The proposals come as European leaders meet today in Brussels for emergency meetings in an attempt to break the deadlock surrounding the Greek debt crisis.
Mr Tsipras, the Greek Prime Minister, yesterday set out proposals to try and prevent the country’s default on €1.6bn which it owes to the IMF.
Unless it repays the loan by the end of June, Greece could leave the single currency and even the EU.
Over the past five months, talks between Greece and the European Commission, the IMF and the European Central Bank have stalled, with the creditors unwilling to release €7.2bn of bailout funds unless Greece agrees to economic reforms.

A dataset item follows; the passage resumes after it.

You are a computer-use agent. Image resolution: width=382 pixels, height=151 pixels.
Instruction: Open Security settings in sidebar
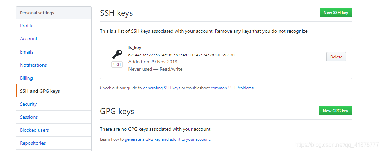tap(54, 104)
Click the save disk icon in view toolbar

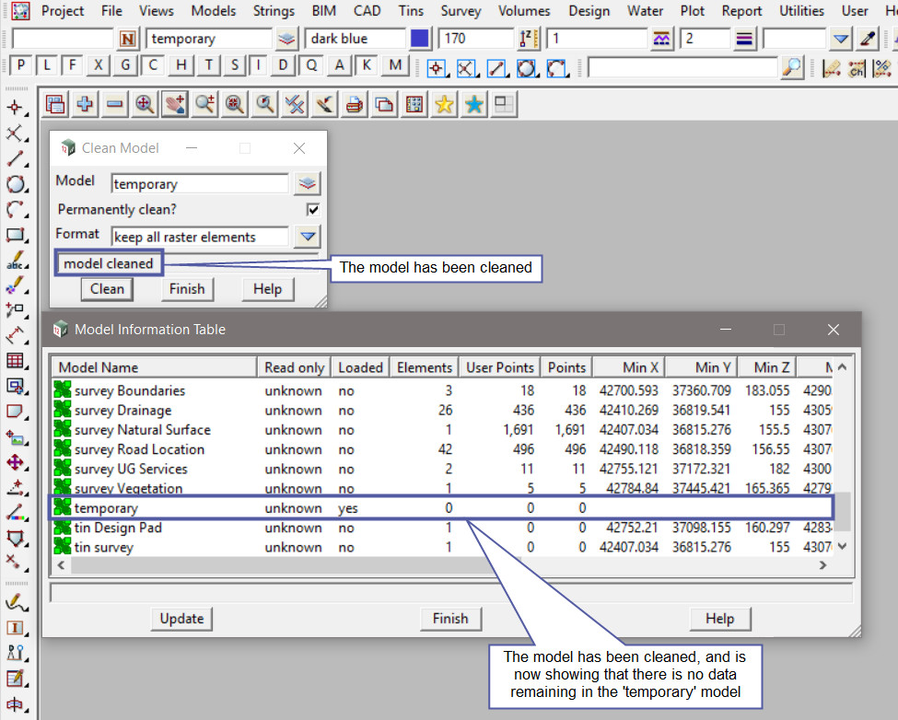click(x=55, y=105)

Martin Selmayr, head of cabinet to the president of the European Commission, Jean-Claude Juncker, wrote on Twitter last night that the news Greek proposal that had been received indicated a “good basis for progress at tomorrow’s EuroSummit”.
Mr Selmayr went on to write that it was “a forceps delivery,” suggesting that Mr Tsipras’ proposals would provide assistance to leaders negotiating a deal in a reference to assisted childbirth.
Mr Tsipras will meet each of the heads of Greece’s creditors this morning ahead of further meetings with the other 18 eurozone leaders. Yesterday’s proposals have been seen as a potential signal that Greece is prepared to make concessions.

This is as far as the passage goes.